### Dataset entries
..........
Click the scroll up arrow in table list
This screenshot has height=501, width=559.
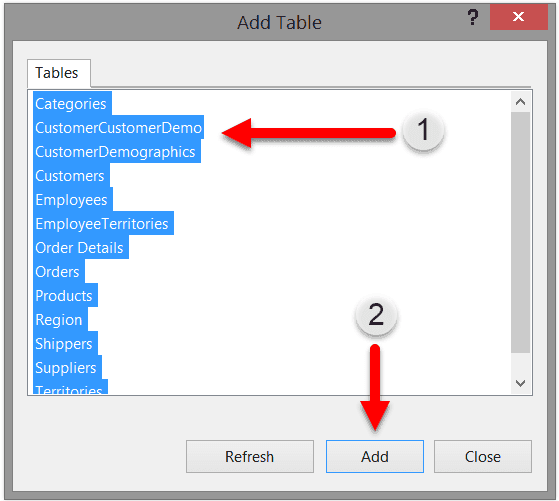(x=520, y=102)
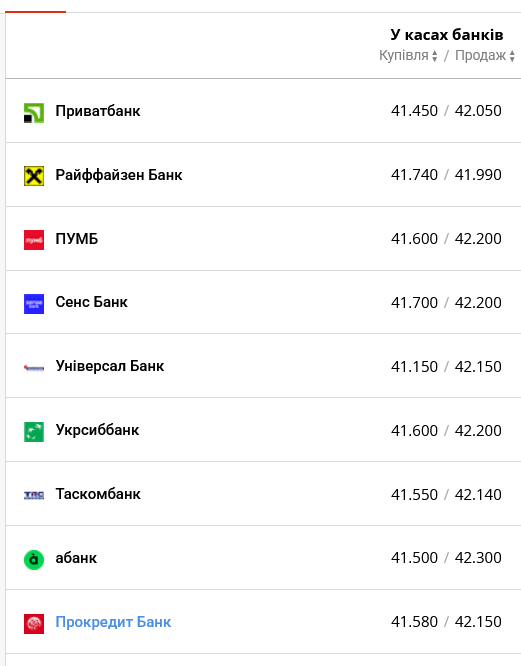Select the Райффайзен Банк name
This screenshot has width=521, height=666.
click(119, 175)
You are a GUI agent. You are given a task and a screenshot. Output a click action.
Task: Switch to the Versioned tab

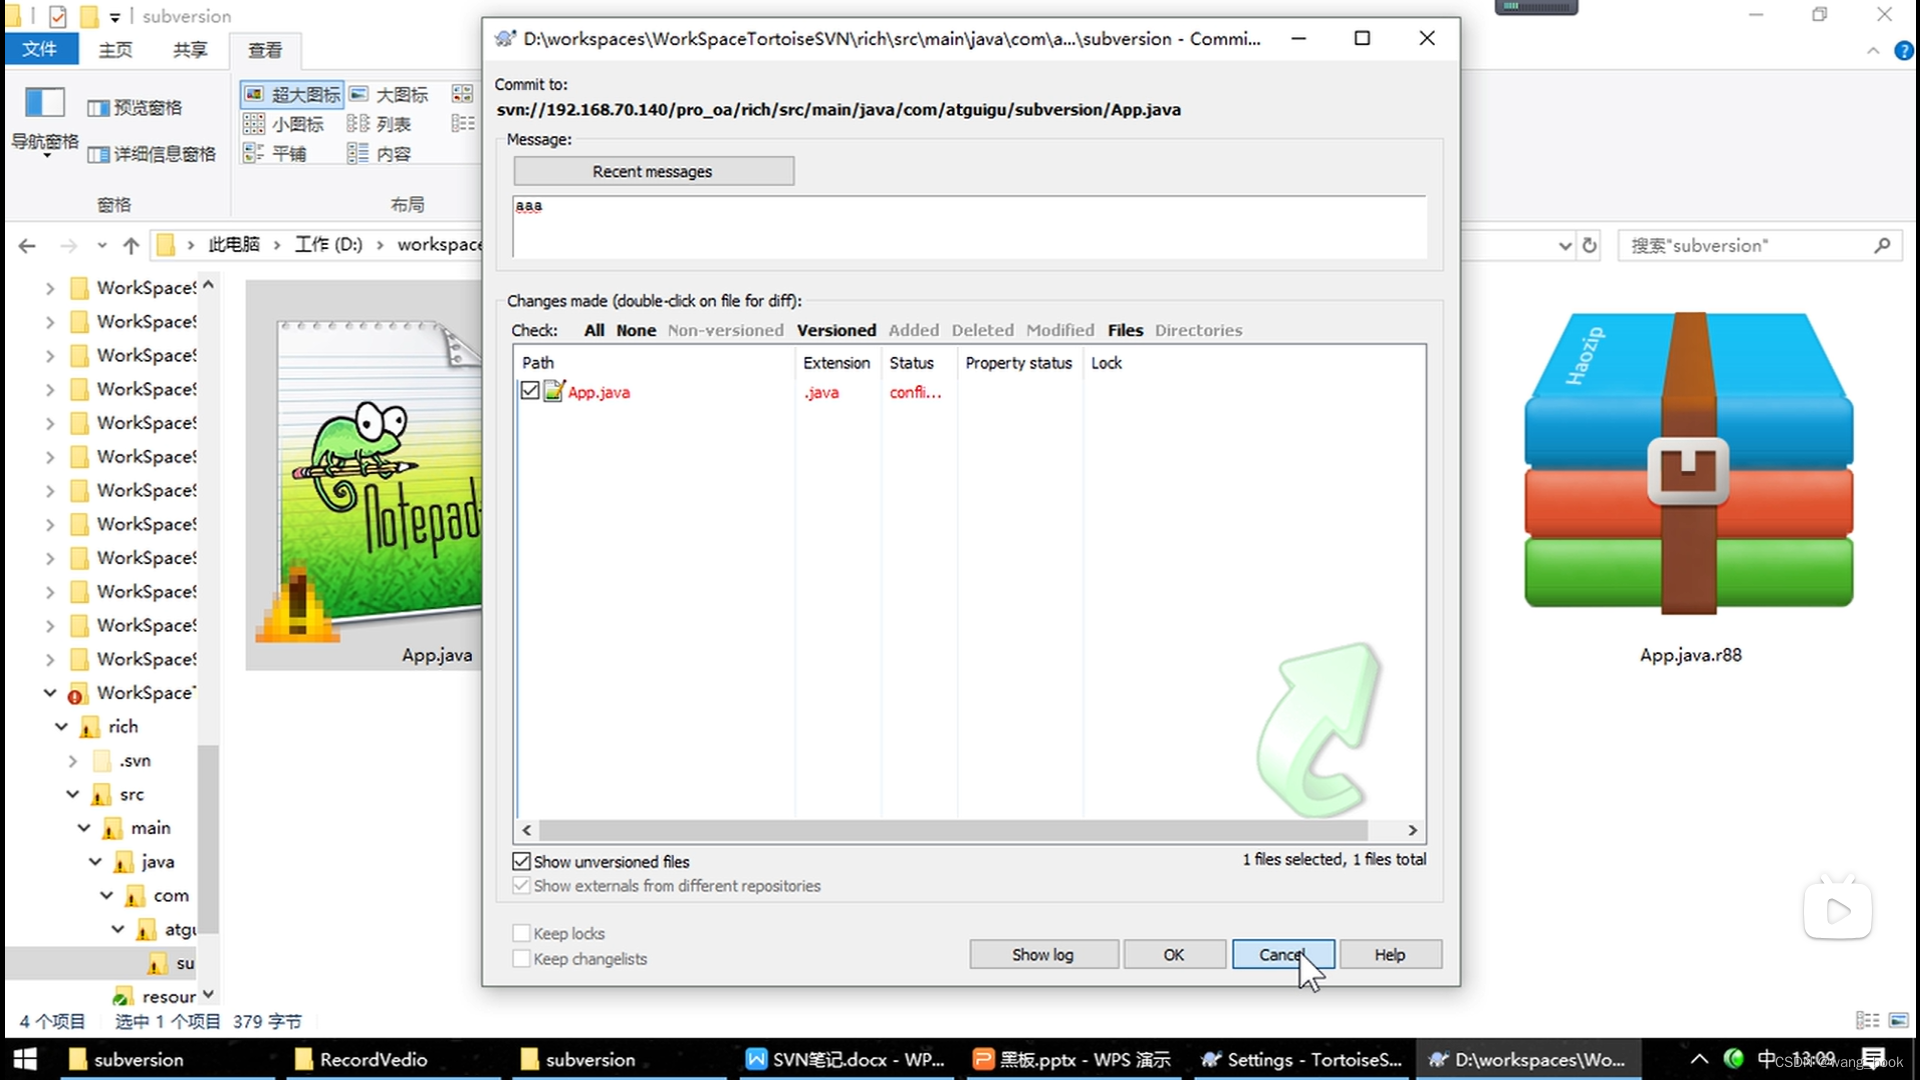tap(835, 330)
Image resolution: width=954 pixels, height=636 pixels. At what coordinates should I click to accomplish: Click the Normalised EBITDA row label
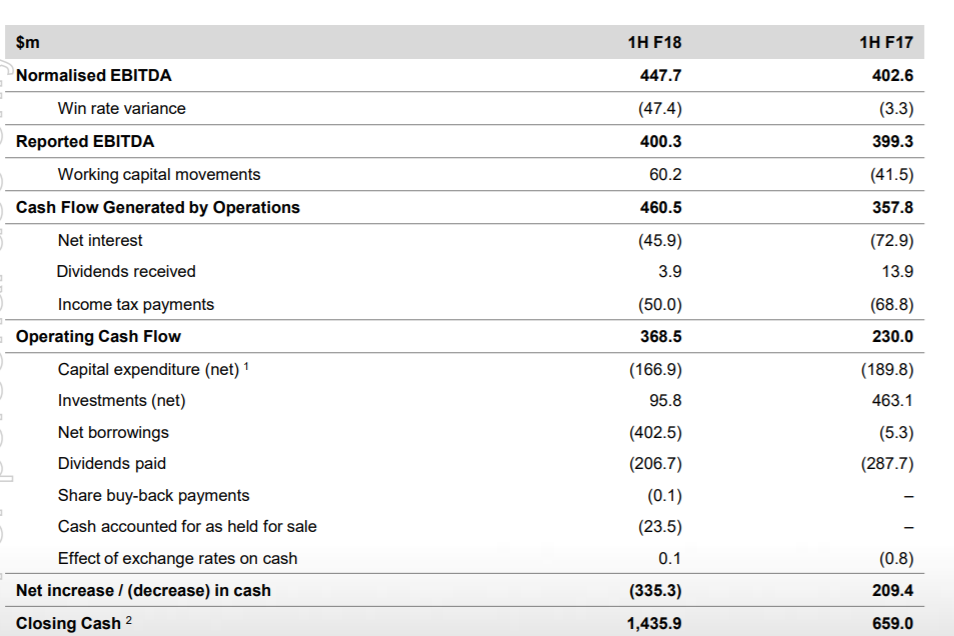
..........
### WORK REQUIRED
Excluding the images, return each record above precisely as written.

### RESPONSE BELOW
Click the scroll up arrow in table list
This screenshot has height=501, width=559.
(x=520, y=102)
Select the Райффайзен Банк name
This screenshot has width=521, height=666.
click(119, 175)
You are a GUI agent. You are given a task and a screenshot. Output a click action.
Task: Switch to the Versioned tab

tap(835, 330)
Image resolution: width=954 pixels, height=636 pixels. At what coordinates should I click to accomplish: Click the Normalised EBITDA row label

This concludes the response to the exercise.